START Exercise input

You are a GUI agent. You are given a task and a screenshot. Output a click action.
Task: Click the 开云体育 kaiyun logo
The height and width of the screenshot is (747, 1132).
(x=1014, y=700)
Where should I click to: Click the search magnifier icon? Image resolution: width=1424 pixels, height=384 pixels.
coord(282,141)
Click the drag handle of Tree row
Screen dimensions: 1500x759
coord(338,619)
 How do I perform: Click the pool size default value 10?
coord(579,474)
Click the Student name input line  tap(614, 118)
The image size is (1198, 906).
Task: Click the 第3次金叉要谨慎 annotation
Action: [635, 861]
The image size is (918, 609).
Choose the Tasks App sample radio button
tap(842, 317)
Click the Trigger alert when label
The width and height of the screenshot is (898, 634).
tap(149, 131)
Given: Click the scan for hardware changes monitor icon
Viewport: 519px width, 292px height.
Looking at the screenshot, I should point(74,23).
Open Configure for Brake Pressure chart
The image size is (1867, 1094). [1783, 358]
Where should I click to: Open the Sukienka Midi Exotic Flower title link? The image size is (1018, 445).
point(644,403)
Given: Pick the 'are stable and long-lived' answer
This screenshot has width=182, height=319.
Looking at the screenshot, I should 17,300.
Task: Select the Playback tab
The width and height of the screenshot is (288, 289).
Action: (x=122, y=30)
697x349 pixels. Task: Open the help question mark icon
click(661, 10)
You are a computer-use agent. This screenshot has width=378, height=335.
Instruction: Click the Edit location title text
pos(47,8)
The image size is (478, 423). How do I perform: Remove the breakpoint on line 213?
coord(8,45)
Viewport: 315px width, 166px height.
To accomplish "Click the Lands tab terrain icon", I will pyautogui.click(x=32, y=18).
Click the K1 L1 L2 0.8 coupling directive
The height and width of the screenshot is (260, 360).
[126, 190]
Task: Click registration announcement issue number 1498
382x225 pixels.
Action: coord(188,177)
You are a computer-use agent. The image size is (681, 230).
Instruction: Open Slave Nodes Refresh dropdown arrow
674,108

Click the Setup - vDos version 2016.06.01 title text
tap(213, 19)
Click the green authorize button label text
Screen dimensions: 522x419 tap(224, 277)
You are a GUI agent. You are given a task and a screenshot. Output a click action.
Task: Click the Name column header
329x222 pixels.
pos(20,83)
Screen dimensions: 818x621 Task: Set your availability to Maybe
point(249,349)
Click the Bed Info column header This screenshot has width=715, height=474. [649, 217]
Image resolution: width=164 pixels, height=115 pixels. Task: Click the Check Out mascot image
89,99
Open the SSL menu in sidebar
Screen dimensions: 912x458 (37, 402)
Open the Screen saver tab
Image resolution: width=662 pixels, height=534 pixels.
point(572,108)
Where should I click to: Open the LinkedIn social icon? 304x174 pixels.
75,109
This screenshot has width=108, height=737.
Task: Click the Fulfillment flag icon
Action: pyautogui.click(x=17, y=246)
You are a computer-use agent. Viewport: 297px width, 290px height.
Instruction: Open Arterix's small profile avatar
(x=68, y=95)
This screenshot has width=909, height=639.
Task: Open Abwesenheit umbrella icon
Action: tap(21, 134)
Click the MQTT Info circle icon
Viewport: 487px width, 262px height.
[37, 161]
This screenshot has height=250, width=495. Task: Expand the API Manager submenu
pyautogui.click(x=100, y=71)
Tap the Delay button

END Exercise input

● **Task details**: One stretch of the lines above is wanted, from the line that contains "Image resolution: width=164" through the line that contains "You are a computer-use agent. Viewport: 297px". Output it exactly.

● **Reply**:
Image resolution: width=164 pixels, height=115 pixels. Task: Click the Check Out mascot image
89,99
Open the SSL menu in sidebar
Screen dimensions: 912x458 (37, 402)
Open the Screen saver tab
Image resolution: width=662 pixels, height=534 pixels.
point(572,108)
Where should I click to: Open the LinkedIn social icon? 304x174 pixels.
75,109
This screenshot has width=108, height=737.
Task: Click the Fulfillment flag icon
Action: pyautogui.click(x=17, y=246)
You are a computer-use agent. Viewport: 297px width, 290px height.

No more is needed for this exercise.